- _PETIKAN_
Anak-anak panti ketiban rezeki jika ada undangan baca doa dari para penderma. Itu pun jarang. Satu orang biasanya diberi Rp20 ribu paling banyak Rp50 ribu per orang dari dermawan. Dari undangan itulah anak-anak panti baru melek uang. Santri yang rajin menabung, uang itu mereka simpan untuk keperluan yang mendesak.

Di bulan Ramadhan berbagai bantuan datang ke panti ini. Hati orang banyak yang tergerak untuk membantu. Selepas buka puasa hari keempat Ramdhan, misalnya, ada yang membawa satu karung beras ada pula yang membawa makanan yang sudah siap santap. Bahkan seorang ibu datang bersama anaknya menenteng belanga masak yang didalamnya terdapat makanan siap santap.

Pengamat masalah keagamaan, Abdul Munir Mulkhan, dalam opininya di sebuah surat kabar mengatakan puasa adalah media pencerahan dan penyegaran kembali kemanusiaan dan segala hubungan bendawinya.

- _DAFTAR TUGAS_
1/ Jawab pertanyaan berikut dari petikan tentang anak-anak panti:
(a) Paling banyak berapa uang yang biasanya diterima satu orang dari dermawan?
(b) Apa yang ditenteng seorang ibu yang datang bersama anaknya?
(c) Menurut Abdul Munir Mulkhan, puasa adalah media untuk apa?
2/ Tulis sambungan petikan tentang anak-anak panti ini, dimulai setelah kalimat terakhirnya.

- _CUPLIKAN MATERI_
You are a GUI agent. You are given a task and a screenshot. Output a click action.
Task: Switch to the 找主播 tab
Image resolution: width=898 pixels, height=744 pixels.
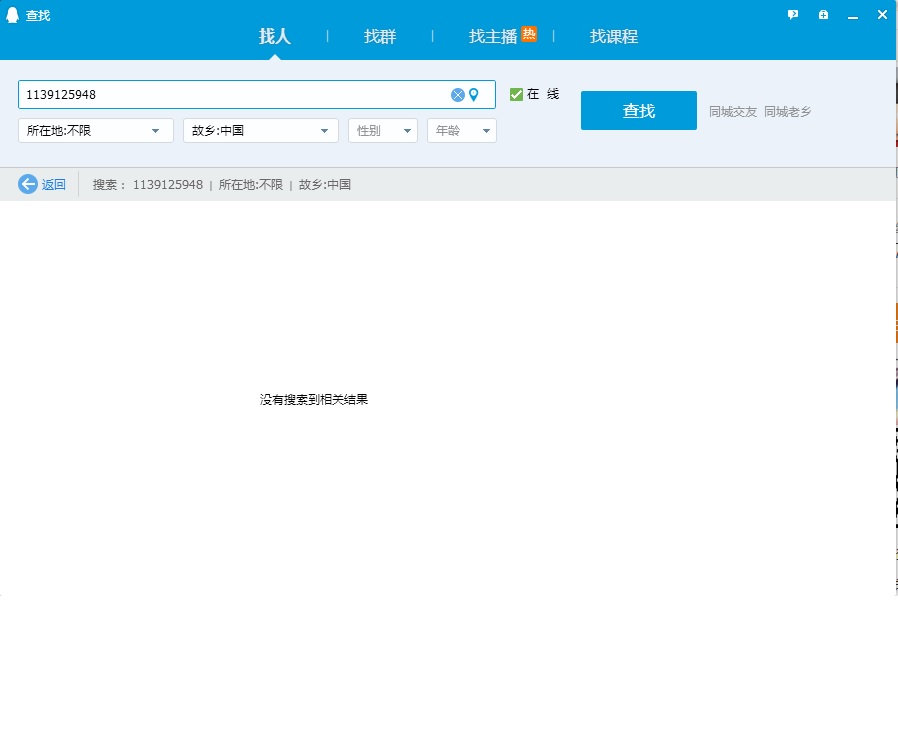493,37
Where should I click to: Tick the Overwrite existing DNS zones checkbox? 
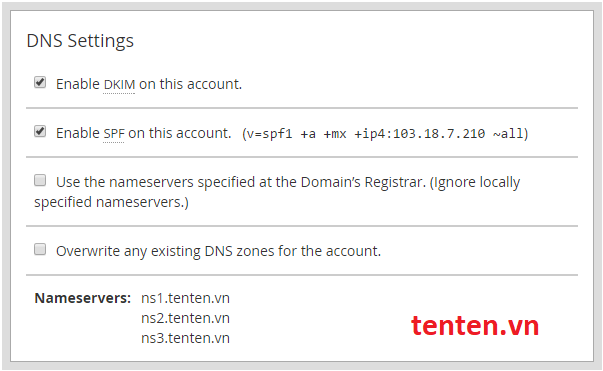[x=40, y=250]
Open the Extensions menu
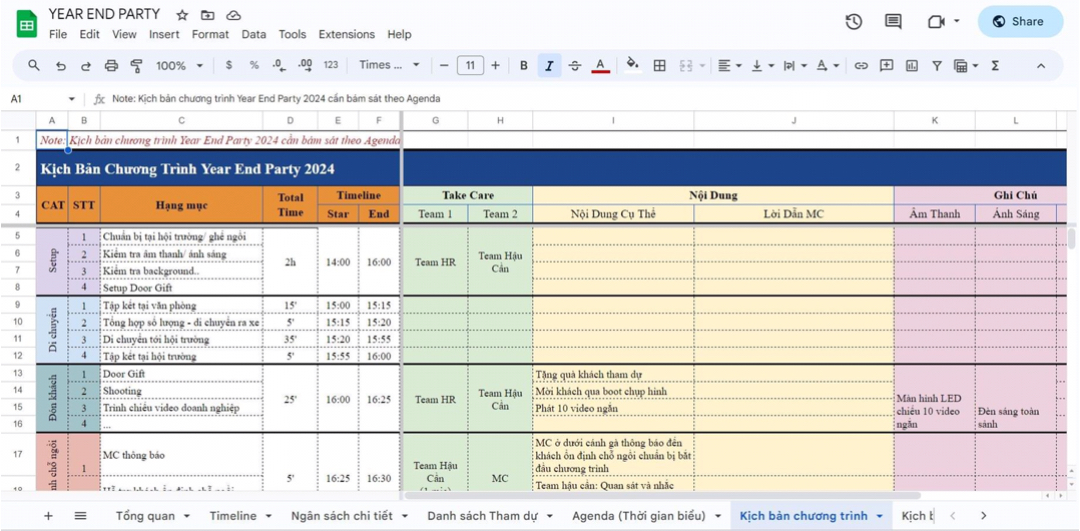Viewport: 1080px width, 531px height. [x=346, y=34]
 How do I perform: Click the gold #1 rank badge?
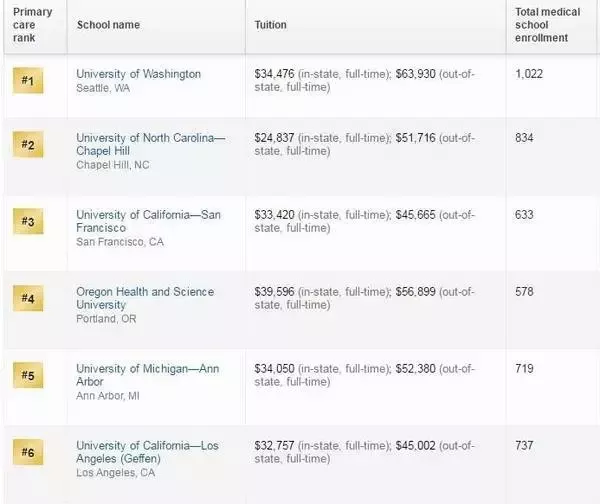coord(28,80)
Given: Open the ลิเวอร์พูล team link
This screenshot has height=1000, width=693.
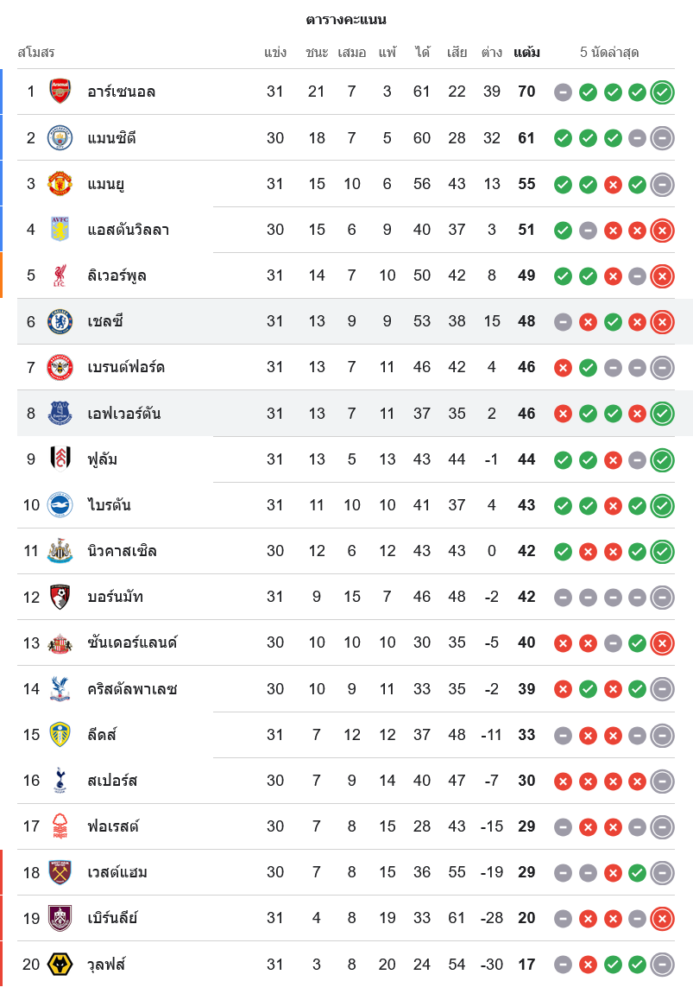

==

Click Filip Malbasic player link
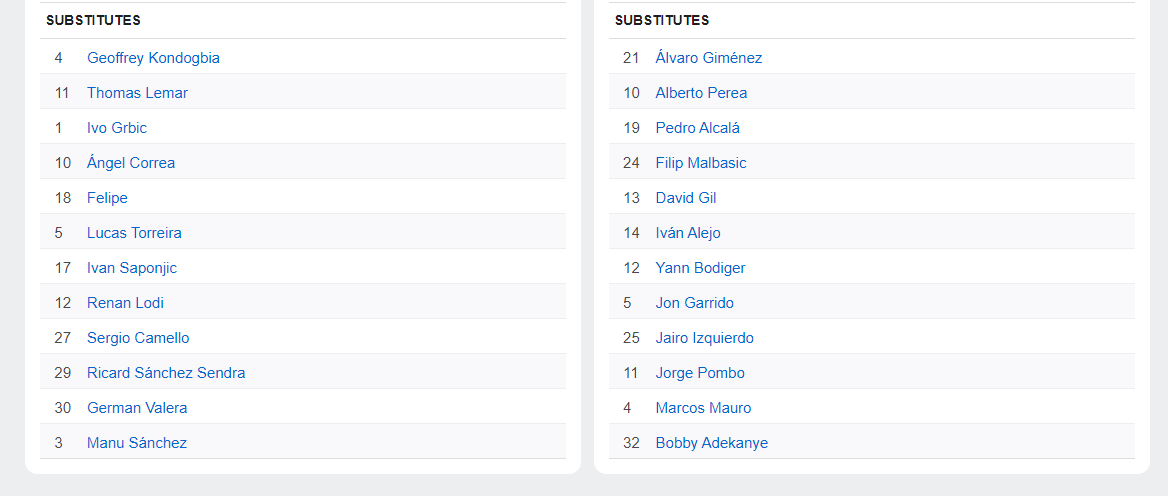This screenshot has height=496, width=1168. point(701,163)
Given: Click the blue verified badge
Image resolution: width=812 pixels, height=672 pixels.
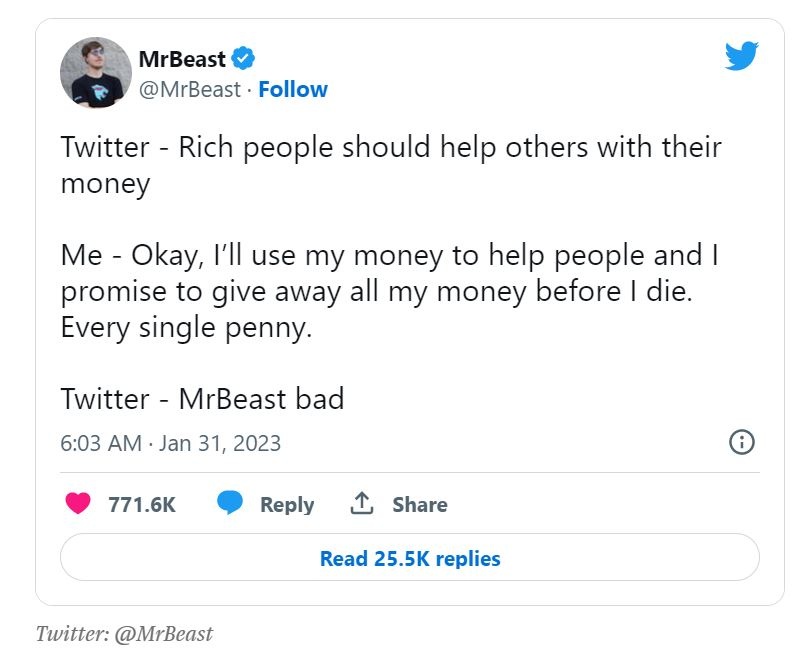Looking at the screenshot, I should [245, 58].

- _JAWABAN_
1/
(a) Rp50 ribu.
(b) Belanga masak berisi makanan siap santap.
(c) Pencerahan dan penyegaran kembali kemanusiaan dan segala hubungan bendawinya.

2/
Pahala yang dilipatgandakan sehingga orang berlomba-lomba berbuat kebaikan termasuk menyantuni si miskin, yatim piatu, dan merela yang menderita.

Tetapi, kata Munir, setiap kali Ramadhan usai, tradisi setan kembali berkuasa atas diri manusia. Mereka yang sebulan penuh berpuasa dengan kesalehan banyak yang kembali menjadi serakah dan acuh terhadap penderitaan sesama.

Manusia kembali gagal menangkap makna esensial ritus puasa sehingga terperangkap pada keserakahan dan kepentingan diri sendiri.
(A055/R007)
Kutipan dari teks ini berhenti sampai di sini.